The antidote preferred by denominational leaders to this slow but relentless decline of the CP seems to be: (1) Have people on the payroll do a lot of cheerleading (2) file a batch of testimonials which will totally ignore CP realities and issues, and (3) have some high profile SBC leaders lament the unfaithfulness of people in the pews for making mission spending decisions that move away from a cooperative/societal method to a societal/cooperative method. (Make a note here: we have never had a cooperative only system. The CP was part of a hybrid system. Find someone on the CP payroll who will acknowledge that.)

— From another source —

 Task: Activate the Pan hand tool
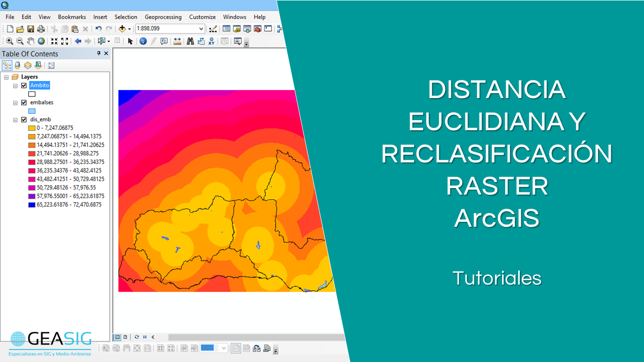[31, 41]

The least I expected on the SBC CP centennial celebration was some word from SBC headquarters (that’s Nashville, not Podunk Crossroads Baptist Church) that would indicate fresh thinking, new ideas, and a recognition of 21st century realities.
Nope.
The Cooperative Program is a great concept with inherent flaws: (1) It is a jobs program in part disconnected from the mission of the churches. (2) Those on the payroll want to stay on the payroll and that drives decisions rather than effectiveness in mission goals. (3) What is offered as sage commentary on the trends of our time as an explanation of the decline is more simply blame shifting to the churches and pews over declining giving. (4) Organizations will surround themselves with a cadre of supporters with the goal of perpetuating themselves. We have six seminaries, 41 state conventions, the ERLC, the Executive Committee and some smaller entities. Not much clamor for change among that bunch.

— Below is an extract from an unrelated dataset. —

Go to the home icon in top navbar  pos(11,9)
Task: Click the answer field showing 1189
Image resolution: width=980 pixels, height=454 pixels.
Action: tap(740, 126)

I took my first church in 1982. The SBC of today is much the same in regard to the Cooperative Program as it was in that year. There are some pastors who have taken their first church this year, 2025. Maybe ten percent of those will still be pastoring in 2065. I have no idea what the SBC will look like then or the Cooperative Program if it still exists.
Happy birthday, CP! I hope in your second century some new thinking, new vision, fresh ideas begin to emerge.